If Bruce Springsteen was right when he said that “Bob [Dylan] freed your mind the way that Elvis freed your body”, what do we do with the rare artists who free both?
I’m not saying they automatically deserve the same lionization that Elvis and Dylan (and Springsteen) have, all of whom have very secure legacies (and deservedly so). My only point is that more people should pay attention to Paul D. Miller, or DJ Spooky.
Miller is a thinker who DJs; a very big thinker. On Saturday night he came through Seattle for two separate events that are both important to grasping his genius. The first was a dinner through One Pot and that was followed by his DJ set at Nectar later that evening. The dinner was to discuss his latest book, Sound Unbound and the DJ set was to showcase his tribute to Stax Records, the legendary soul label that recently celebrated its fiftieth anniversary. I was fortunate enough to attend both.
The dinner took place in a gorgeous loft in Capitol Hill, two large banquet tables, lots of smart, interesting people milling around, eating delicious food and drinking wine. After everyone had eaten some delicious risotto, Miller gave a brief talk about how trends throughout the music industry and how software affects its creation and distribution. There were a couple of points that stood out to me, one of which was that Miller said jazz artists scorned hip hop when it was an emerging art form because of its reliance on sampling. He also offered his insights as a working artist who gets the use of the internet as a democratizing force and its difficulty in culling intellectual property laws.

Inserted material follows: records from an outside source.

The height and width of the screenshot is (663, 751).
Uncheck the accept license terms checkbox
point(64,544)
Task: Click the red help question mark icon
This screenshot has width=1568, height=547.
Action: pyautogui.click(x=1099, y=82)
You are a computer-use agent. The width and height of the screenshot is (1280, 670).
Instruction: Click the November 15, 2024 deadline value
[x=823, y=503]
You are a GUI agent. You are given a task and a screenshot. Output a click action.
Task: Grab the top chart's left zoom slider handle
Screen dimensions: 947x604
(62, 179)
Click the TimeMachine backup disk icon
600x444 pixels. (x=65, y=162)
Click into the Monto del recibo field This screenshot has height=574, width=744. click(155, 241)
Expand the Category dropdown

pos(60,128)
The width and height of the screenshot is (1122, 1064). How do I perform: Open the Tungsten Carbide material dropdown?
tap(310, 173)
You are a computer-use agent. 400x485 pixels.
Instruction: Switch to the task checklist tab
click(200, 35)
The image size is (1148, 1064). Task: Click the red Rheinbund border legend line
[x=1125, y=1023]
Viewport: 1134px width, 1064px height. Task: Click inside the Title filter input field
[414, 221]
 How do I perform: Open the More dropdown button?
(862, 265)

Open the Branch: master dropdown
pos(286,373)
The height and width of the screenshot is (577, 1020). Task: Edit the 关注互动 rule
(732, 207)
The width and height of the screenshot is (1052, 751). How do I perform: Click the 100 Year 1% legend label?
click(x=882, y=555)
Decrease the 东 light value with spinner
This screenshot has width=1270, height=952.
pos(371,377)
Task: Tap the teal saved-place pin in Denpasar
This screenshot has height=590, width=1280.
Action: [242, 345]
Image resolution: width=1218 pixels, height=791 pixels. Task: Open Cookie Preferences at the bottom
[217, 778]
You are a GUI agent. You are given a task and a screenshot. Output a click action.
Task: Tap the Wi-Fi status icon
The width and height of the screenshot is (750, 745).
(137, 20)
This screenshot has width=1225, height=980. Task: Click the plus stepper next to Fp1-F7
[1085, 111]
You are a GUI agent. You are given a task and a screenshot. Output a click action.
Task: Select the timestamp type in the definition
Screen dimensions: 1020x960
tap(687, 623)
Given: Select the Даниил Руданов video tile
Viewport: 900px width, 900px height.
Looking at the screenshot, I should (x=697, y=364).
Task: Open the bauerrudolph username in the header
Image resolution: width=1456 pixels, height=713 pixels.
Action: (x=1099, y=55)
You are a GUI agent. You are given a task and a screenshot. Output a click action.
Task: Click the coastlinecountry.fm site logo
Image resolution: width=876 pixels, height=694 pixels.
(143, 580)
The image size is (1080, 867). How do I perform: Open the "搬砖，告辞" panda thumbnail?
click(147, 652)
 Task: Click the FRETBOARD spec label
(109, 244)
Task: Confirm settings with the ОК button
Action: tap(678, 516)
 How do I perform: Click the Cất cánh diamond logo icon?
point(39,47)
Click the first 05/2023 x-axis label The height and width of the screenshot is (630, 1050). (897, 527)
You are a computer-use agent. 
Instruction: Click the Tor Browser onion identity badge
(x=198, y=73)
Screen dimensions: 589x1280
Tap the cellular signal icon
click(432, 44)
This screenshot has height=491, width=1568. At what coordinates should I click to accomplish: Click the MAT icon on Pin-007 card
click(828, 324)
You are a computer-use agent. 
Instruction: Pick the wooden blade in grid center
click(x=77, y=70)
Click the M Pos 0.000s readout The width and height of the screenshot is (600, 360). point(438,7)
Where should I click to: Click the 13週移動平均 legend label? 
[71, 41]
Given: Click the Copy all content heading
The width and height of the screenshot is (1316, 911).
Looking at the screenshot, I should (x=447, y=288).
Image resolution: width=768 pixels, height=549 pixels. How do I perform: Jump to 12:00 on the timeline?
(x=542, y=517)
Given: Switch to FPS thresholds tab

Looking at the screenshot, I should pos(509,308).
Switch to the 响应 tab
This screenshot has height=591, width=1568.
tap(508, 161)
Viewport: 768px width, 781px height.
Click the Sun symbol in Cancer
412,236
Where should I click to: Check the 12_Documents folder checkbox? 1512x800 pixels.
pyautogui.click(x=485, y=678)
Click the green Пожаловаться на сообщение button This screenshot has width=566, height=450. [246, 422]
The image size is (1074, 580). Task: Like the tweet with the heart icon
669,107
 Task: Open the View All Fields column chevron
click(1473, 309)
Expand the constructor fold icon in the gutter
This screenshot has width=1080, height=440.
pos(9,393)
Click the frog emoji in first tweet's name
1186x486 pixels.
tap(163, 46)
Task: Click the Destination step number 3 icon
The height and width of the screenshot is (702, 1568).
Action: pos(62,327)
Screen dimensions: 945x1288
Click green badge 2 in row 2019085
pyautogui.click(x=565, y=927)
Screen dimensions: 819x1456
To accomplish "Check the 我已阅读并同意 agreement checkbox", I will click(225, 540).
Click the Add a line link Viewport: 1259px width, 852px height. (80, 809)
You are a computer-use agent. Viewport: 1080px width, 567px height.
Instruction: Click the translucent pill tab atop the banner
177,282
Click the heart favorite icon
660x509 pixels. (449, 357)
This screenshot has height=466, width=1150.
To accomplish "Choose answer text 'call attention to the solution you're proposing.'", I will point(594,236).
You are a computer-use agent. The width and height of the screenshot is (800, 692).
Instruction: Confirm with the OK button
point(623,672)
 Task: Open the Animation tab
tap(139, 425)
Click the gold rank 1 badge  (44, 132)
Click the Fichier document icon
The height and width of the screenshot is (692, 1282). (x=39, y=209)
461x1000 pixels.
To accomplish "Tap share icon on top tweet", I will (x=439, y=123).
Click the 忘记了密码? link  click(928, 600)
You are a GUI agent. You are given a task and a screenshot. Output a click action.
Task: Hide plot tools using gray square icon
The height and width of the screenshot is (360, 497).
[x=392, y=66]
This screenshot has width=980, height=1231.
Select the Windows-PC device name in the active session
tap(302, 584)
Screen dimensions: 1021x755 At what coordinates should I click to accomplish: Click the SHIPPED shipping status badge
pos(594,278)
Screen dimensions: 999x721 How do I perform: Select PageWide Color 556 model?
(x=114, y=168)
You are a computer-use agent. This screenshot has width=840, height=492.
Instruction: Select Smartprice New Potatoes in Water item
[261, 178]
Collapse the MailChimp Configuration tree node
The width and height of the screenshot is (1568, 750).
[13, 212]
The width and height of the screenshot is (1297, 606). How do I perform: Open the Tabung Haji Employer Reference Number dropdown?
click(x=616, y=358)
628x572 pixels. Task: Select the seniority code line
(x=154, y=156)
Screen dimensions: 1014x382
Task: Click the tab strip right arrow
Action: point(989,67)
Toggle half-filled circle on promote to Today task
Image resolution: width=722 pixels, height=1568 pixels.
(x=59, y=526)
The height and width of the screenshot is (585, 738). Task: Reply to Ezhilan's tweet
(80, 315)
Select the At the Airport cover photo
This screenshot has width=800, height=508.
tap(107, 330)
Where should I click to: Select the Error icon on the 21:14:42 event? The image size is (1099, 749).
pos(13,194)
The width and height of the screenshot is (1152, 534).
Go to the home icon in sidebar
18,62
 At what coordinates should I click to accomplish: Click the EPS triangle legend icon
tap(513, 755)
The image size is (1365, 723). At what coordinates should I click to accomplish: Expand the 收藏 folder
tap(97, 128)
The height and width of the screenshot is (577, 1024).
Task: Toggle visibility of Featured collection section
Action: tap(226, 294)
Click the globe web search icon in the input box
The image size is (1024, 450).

Some of his material screams pretention, like a forthcoming film he’s working on after spending time in Antarctica to capture “the sound of ice”, but his musical project this evening was much more accessible. Titled “Video Soul”, Spooky’s DJ set at Nectar was played to a pretty large crowd at Nectar and had gotten a lot of people dancing; going on at 12:30 and continuing until at least 2:20 (when the wine and risotto were finally catching up to me). He had a monitor projecting video of legendary soul artists while he spun and mixed records. Nectar was largely full, although not crowded for the set. Still, even at 2:20, when I left (or was it 1:20 due to Daylight Savings Time?), the place was still about half full. It had the feel of a great party. Although it was the day after Halloween, many people were still dressed in costumes.
DJ Spooky made mixing and turntablism seem easy, going from one beat to another without missing a step (only around 2:15 did I notice one awkward transition) but for the most part it was pretty flawless. He often mixed a lot of soul performances with more contemporary hip hop beats. It worked very well for the evening, giving the crowd big, 4/4 beats to dance to while still hearing music from Aretha Franklin or James Brown or Gloria Jones’s original version of “Tainted Love”.
What I like about hip hop music is that it operates within its community first. I live in Rainier Valley (south Seattle, at least until the end of the month) and hear often hear Geologic of Blue Scholars or Sir Mix-a-lot rhyme about places I drive past every day. With DJ Spooky, his community is made up of ideas and thinkers. He often takes part in discussions with classical composers, writers, public intellectuals, etc… and writes eloquently on art’s intersection with our daily lives. Saturday night we thought about those ideas and danced to his beats. DJ Spooky, through two separate and unique events, showed his big ideas in both theory and practice.